Document extract:
##########

BERLIN (Reuters) - German government leaders condemned a central bank executive on Sunday for making anti-Semitic remarks before the publication of his book on Monday that takes a critical look at Turk and Arab immigrants.
Foreign Minister Guido Westerwelle and Defence Minister Karl-Theodor zu Guttenberg said Thilo Sarrazin was out of line for comments about Jews, remarks that were also criticised by Jewish leaders in the country responsible for the Holocaust.
“All Jews share a particular gene, Basques share a certain gene that sets them apart,” Sarrazin told Welt am Sonntag newspaper ahead of the release of his book “Deutschland schafft sich ab” (Germany does away with itself).
Sarrazin, a Bundesbank board member, denied he was stirring racism. He has faced heavy criticism for making disparaging comments about Muslim immigrants. Sarrazin has repeatedly created uproar for criticising Turks and Arabs in Germany.
“There’s no room in the political debate for remarks that whip up racism or anti-Semitism,” Westerwelle said.
“There are limits to every provocation and Bundesbank board member Sarrazin has clearly gone out of bounds with this mistaken and inappropriate comment,” Guttenberg added.
Stephan Kramer and Michel Friedman, leaders in Germany’s Jewish community, also criticised Sarrazin, 65, a member of the centre-left Social Democrats (SPD) and former finance minister in the city-state of Berlin.
“Someone who tries to define Jews by a genetic make-up is consumed by a racist mania,” Kramer said.
“Enough already!” Friedman wrote in Bild am Sonntag newspaper. “No more tolerance for this intolerance. It’s okay to provoke thought but enough of this baiting and defamation. We don’t need any hate preachers, especially in the Bundesbank.”
EMBARRASSMENT FOR BUNDESBANK
Almost 3 million people of Turkish origin and an estimated 280,000 of Arab extraction live in Germany.
Leaders in Sarrazin’s SPD have called for him to quit the party and resign from the Bundesbank.
Sarrazin’s comments have also embarrassed Bundesbank President Axel Weber, who some German leaders have backed to succeed Jean-Claude Trichet as president of the European Central Bank next year.
The Bundesbank has tried to distance itself from his remarks, saying they are his personal opinions and not linked to his role at the bank. The central bank requires evidence of “serious misconduct” to bring about Sarrazin’s dismissal.
The central bank last year stripped Sarrazin of some of his duties. If the central bank’s board voted to remove Sarrazin, the move would then need the approval of the president.
In the book, Sarrazin argues that Muslims undermine German society, marry “imported brides” and have a bad attitude. He said young Muslim men were aggressive due to sexual frustration.
“Sadly, the huge potential for aggression in this group is obvious. The Arab boys can’t get at their Arab girls,” he said.
“In the end, they use the German girls from the underclass who are easier to get, and then they hold them in contempt because they’re so readily available.”

##########

From the news report on Thilo Sarrazin, return word for word the passage that begins at the words "BERLIN (Reuters) - German" and stops after "away with itself).".

Collected data entries:
##########

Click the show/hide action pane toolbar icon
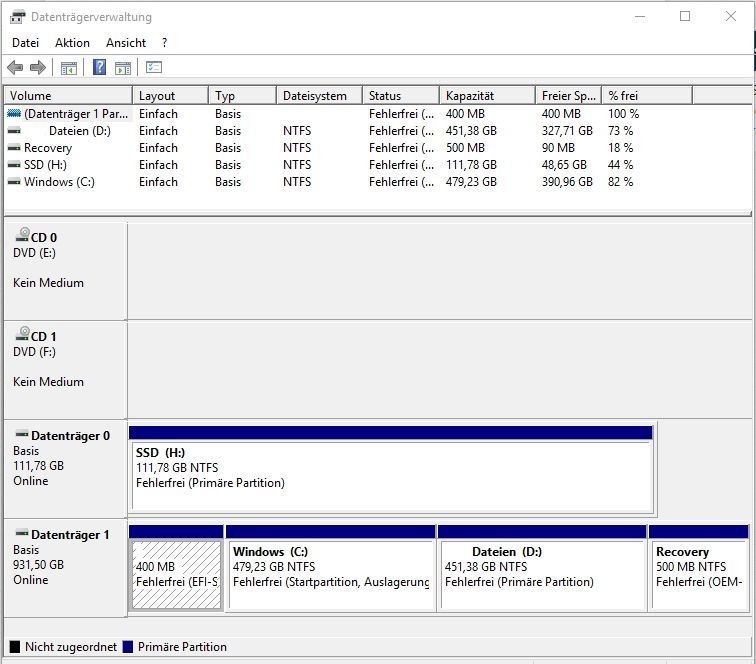Image resolution: width=756 pixels, height=664 pixels. coord(123,68)
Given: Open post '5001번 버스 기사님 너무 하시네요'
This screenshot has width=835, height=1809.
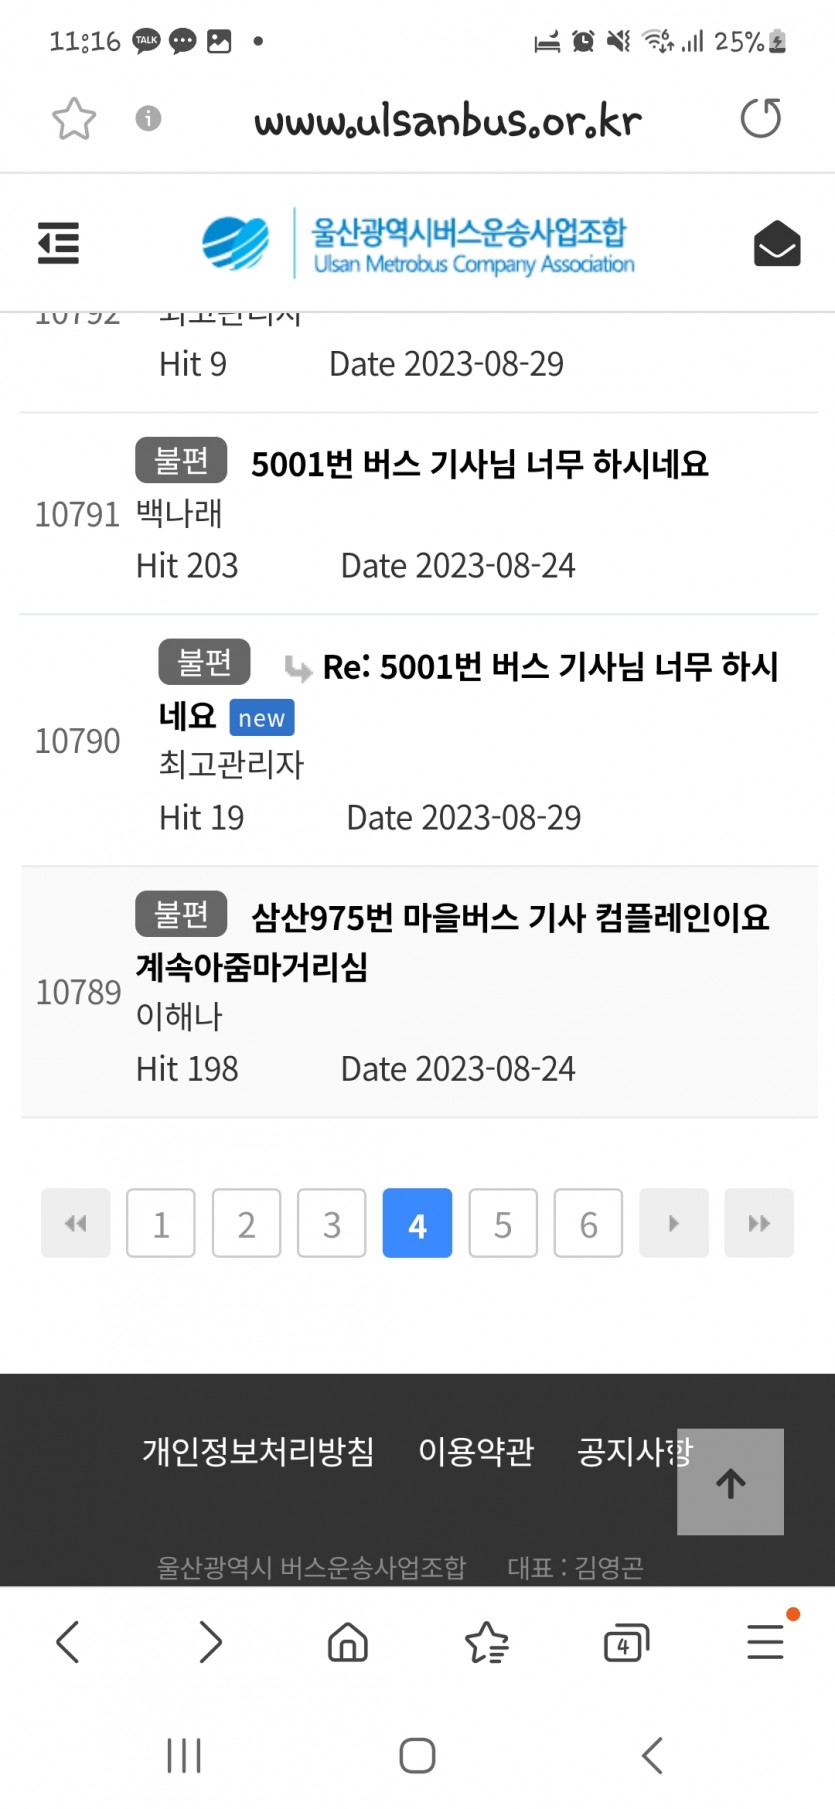Looking at the screenshot, I should coord(479,464).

##########

Completed exercise:
BERLIN (Reuters) - German government leaders condemned a central bank executive on Sunday for making anti-Semitic remarks before the publication of his book on Monday that takes a critical look at Turk and Arab immigrants.
Foreign Minister Guido Westerwelle and Defence Minister Karl-Theodor zu Guttenberg said Thilo Sarrazin was out of line for comments about Jews, remarks that were also criticised by Jewish leaders in the country responsible for the Holocaust.
“All Jews share a particular gene, Basques share a certain gene that sets them apart,” Sarrazin told Welt am Sonntag newspaper ahead of the release of his book “Deutschland schafft sich ab” (Germany does away with itself).